Quadro is better for CAD, but only for those who can use it.
by tkessler - 7/21/09 5:37 PM
In Reply to: Additional Info by arreis_email
The Quadro is built to be feature-rich as opposed to being optimized for speed and efficiency (battery life comes to mind). That's the trade-off between a GPU and it's "Quadro" version. In the case of the "9600" and "770" you're talking the "G96M" chipset. The difference here is somewhat analogous to the difference between a Pentium 4 and a Pentium 4 Xeon...larger caches and more features on the chip, but built around the same architecture.
The main difference specifically is the optimization for speed versus full rendering capabilities, which is enabled in the firmware and drivers for the card. In Quadro cards you are guaranteed to do the full rendering of a scene, at any performance expense. They do not cut corners in the firmware and drivers, but as a result the chip will consume more power and slow down when complex scenes are rendered. For most professional situations this is fine because quality is expected as opposed to real-time rendering.
As such, if you are a graphics designer and absolutely need the features offered by the Quadro (basically the guarantee of full-quality scene rendering), then you will not find that on Apple's laptops (yet?). However, many of the recent advancements in GPU and driver technologies have made the differences less apparent for many uses. For instance, it used to be that the FireGL and Quadro GPUs were the only ones that were fully OpenGL compliant. These days, most GPUs (consumer or "pro") are fully OpenGL compliant because games and home applications demand it.
The real question to ask is what specifically are you doing?

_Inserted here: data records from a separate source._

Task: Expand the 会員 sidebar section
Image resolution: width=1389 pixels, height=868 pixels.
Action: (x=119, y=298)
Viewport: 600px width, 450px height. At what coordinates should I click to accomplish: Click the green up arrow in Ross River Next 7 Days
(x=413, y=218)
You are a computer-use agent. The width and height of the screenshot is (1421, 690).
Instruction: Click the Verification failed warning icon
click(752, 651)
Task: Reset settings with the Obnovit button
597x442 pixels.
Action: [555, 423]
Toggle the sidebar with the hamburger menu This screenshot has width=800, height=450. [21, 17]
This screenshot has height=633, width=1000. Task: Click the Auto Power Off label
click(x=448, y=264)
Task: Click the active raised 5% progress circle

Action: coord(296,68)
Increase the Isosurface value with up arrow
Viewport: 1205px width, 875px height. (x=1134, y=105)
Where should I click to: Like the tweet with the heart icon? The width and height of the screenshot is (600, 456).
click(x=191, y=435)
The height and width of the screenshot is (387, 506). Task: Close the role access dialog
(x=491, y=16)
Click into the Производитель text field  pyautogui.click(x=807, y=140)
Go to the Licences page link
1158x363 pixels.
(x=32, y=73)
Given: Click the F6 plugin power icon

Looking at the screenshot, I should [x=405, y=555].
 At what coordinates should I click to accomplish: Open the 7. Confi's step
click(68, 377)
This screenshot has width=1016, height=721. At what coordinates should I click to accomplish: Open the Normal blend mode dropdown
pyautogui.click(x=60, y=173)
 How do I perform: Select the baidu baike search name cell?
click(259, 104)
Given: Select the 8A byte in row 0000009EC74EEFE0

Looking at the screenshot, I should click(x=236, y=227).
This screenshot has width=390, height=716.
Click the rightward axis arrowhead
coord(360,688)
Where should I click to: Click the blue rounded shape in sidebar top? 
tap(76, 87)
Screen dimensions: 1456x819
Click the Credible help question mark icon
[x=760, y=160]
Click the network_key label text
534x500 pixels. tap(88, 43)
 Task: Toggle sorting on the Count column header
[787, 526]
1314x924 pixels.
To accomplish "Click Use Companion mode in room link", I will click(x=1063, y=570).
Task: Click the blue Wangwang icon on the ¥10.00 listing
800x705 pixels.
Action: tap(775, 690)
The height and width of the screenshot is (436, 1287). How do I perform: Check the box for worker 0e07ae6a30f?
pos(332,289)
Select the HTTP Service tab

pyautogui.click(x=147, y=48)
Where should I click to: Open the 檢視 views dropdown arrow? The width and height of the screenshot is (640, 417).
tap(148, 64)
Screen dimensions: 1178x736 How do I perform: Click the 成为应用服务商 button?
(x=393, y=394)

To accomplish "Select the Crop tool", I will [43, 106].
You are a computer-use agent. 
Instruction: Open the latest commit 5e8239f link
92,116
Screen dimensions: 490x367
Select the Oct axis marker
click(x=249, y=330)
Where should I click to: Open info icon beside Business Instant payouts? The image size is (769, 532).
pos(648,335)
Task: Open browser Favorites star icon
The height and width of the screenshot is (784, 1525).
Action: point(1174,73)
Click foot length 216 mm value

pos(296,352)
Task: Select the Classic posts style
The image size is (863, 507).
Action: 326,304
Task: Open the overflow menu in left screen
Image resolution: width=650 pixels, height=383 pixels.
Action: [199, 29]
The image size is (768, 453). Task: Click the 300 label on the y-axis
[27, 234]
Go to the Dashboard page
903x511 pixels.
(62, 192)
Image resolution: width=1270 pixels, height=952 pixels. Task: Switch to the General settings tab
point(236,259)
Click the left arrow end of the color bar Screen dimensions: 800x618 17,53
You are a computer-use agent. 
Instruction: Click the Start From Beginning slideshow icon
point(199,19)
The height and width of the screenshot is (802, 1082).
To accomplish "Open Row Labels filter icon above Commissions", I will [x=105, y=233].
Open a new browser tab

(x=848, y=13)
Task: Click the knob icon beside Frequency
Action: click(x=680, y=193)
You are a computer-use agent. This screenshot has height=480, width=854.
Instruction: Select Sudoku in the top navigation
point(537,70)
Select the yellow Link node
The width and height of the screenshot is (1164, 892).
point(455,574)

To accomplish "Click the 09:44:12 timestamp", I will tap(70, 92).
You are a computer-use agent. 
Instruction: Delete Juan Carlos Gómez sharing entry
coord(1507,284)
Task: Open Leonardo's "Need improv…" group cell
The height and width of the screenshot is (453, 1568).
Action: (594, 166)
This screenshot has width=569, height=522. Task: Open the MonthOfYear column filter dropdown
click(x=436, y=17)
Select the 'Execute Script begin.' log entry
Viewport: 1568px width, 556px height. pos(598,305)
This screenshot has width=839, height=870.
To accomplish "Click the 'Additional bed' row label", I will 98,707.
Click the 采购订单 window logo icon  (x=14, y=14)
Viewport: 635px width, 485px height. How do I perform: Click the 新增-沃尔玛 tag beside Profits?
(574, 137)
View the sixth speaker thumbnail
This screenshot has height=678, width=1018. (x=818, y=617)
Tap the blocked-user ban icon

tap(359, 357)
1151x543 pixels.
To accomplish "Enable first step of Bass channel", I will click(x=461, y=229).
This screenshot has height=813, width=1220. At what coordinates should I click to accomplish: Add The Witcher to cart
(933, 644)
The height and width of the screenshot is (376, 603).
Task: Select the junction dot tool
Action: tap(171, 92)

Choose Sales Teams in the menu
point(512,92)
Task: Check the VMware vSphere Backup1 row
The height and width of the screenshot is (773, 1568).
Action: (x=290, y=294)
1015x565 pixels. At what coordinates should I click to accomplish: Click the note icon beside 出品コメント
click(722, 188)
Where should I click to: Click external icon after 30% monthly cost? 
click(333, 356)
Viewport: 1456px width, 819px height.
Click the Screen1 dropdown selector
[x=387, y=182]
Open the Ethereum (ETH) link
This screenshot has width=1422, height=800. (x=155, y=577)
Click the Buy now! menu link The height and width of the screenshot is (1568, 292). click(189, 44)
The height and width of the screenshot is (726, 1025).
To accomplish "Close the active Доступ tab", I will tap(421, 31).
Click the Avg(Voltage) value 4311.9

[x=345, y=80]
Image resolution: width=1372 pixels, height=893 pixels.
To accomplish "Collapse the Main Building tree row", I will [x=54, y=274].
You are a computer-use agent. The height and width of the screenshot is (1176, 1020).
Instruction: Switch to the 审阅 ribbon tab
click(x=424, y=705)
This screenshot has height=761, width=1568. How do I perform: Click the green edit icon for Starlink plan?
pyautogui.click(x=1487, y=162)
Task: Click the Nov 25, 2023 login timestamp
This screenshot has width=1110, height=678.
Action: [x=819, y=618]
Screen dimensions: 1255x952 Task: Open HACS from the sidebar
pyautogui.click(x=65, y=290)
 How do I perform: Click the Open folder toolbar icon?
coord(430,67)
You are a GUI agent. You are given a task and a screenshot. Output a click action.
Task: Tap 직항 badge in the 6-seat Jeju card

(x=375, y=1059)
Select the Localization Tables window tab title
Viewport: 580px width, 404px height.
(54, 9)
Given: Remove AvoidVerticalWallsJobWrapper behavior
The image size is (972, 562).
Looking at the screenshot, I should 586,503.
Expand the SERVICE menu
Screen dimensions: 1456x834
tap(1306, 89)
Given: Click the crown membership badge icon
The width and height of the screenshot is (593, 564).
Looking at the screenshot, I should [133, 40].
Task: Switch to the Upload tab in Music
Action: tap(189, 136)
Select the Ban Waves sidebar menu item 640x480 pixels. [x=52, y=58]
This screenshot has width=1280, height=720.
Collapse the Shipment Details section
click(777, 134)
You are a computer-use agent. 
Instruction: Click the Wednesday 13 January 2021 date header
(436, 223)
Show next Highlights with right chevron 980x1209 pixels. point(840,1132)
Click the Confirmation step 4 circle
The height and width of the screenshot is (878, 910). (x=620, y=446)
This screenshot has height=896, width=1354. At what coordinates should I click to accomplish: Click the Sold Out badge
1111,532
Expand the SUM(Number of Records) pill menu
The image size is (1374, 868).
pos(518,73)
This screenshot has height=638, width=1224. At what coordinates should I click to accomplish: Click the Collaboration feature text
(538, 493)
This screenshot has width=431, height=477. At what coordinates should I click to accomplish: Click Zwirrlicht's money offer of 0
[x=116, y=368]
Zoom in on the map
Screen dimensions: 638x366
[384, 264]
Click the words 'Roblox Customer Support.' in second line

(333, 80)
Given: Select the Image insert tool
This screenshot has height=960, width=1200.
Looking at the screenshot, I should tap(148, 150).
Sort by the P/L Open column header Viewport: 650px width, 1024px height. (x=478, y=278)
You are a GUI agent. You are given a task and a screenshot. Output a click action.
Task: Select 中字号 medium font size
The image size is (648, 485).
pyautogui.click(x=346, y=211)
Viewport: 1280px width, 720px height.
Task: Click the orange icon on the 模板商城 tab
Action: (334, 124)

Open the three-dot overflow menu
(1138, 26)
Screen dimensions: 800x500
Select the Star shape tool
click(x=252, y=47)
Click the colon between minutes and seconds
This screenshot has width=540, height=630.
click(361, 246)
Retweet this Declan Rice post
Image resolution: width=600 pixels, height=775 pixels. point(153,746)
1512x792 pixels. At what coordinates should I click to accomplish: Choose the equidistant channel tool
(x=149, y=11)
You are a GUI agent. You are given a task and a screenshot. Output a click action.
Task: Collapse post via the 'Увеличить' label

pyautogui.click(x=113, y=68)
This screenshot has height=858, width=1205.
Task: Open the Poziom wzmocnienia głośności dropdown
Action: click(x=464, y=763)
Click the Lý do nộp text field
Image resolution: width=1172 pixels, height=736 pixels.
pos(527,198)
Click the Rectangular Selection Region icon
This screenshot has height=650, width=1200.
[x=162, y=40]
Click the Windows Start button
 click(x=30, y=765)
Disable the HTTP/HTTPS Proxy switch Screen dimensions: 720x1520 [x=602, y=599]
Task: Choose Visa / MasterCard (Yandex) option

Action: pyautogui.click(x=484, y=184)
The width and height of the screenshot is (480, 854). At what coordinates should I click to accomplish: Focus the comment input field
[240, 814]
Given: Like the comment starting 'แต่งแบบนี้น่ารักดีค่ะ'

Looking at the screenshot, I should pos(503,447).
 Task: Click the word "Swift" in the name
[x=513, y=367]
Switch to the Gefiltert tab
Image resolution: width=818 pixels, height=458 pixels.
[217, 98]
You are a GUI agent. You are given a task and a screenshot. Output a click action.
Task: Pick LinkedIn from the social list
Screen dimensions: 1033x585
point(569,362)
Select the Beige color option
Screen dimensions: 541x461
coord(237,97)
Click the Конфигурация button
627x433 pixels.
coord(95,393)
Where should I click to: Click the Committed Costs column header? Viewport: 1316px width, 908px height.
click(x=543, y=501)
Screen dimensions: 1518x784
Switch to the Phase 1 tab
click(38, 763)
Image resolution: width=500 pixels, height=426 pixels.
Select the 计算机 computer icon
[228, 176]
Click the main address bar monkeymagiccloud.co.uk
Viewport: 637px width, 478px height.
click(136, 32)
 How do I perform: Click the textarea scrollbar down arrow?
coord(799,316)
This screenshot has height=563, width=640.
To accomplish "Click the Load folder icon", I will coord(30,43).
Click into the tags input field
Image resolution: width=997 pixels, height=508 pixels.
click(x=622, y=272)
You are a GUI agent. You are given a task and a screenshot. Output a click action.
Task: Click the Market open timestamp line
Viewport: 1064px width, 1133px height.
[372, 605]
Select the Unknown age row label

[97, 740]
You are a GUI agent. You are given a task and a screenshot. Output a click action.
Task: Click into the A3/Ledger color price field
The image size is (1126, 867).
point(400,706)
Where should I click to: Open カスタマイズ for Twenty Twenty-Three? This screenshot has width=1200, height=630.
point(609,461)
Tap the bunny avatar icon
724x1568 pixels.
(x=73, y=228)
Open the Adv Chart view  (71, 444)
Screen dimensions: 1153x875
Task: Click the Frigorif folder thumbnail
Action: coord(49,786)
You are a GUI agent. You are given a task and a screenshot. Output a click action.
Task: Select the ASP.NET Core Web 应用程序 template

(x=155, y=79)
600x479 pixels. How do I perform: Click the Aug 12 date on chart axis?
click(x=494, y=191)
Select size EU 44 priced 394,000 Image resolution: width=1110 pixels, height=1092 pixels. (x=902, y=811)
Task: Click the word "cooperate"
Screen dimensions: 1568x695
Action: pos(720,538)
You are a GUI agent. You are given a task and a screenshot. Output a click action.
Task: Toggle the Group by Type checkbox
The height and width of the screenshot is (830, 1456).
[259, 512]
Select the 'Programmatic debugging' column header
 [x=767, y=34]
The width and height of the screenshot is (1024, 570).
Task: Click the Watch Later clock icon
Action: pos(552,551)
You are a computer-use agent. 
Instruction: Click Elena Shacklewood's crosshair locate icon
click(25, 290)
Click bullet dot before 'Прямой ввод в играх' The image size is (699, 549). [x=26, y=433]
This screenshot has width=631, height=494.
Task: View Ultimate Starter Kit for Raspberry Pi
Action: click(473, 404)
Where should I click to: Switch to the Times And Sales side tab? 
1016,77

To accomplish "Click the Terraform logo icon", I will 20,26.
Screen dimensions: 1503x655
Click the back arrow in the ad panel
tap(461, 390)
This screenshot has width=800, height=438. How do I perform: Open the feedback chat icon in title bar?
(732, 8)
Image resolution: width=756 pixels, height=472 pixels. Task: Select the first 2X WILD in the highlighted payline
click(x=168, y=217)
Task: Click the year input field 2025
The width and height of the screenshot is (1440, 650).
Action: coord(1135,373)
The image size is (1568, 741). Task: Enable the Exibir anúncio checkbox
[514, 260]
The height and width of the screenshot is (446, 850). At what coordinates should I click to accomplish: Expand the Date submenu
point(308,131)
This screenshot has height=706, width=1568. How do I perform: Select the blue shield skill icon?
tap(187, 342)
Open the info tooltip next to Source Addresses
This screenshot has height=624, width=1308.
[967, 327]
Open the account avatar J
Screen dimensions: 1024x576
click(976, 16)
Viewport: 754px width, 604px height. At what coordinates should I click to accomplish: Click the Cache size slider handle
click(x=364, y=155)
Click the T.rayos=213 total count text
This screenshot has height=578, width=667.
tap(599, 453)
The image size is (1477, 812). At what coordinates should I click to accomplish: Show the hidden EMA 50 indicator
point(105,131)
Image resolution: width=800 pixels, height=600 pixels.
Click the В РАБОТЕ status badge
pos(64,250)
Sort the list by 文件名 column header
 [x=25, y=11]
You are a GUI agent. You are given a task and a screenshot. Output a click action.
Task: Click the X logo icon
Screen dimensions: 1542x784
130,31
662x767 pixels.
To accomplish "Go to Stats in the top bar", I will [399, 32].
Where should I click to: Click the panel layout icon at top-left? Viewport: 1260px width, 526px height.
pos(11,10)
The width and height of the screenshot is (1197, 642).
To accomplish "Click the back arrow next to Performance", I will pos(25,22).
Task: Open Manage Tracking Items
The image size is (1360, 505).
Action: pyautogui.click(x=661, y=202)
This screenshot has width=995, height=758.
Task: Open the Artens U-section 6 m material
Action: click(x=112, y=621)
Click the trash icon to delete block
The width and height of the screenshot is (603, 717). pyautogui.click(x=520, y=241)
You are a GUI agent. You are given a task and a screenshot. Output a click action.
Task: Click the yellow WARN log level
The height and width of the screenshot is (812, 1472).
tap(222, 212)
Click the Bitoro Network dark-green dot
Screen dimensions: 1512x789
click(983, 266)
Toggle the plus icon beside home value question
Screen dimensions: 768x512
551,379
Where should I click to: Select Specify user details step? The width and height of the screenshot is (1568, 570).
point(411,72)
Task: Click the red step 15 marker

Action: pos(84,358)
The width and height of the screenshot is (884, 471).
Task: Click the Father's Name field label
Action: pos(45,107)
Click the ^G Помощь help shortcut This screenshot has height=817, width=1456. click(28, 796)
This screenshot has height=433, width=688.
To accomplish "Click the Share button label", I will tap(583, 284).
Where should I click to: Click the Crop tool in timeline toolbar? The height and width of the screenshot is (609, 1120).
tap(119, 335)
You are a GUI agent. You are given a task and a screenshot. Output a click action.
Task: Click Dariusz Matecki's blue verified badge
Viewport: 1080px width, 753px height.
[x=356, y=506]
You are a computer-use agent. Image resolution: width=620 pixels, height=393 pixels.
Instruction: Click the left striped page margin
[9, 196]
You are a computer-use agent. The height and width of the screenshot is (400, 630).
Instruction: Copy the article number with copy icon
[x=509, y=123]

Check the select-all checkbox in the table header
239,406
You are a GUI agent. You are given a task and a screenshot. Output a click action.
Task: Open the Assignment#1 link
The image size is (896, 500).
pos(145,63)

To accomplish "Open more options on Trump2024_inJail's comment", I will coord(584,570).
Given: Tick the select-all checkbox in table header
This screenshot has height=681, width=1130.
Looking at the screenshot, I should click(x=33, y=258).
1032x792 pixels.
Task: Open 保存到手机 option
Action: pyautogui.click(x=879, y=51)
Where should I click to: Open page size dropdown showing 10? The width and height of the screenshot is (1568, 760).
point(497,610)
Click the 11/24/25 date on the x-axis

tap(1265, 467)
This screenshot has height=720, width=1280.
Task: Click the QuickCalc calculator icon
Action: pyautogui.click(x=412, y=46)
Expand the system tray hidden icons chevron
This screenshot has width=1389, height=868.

If you're just throwing together concept models and simple to moderately complex scenes, then any GPU will do, but if you are rendering a production movie or feature-rich scene, then the Quadro will ensure no speed-optimized corners are cut and you wont run into the potential for clipped textures and non-smoothed surfaces, or similar cut-backs that are usually not noticed in a real-time rendered scene.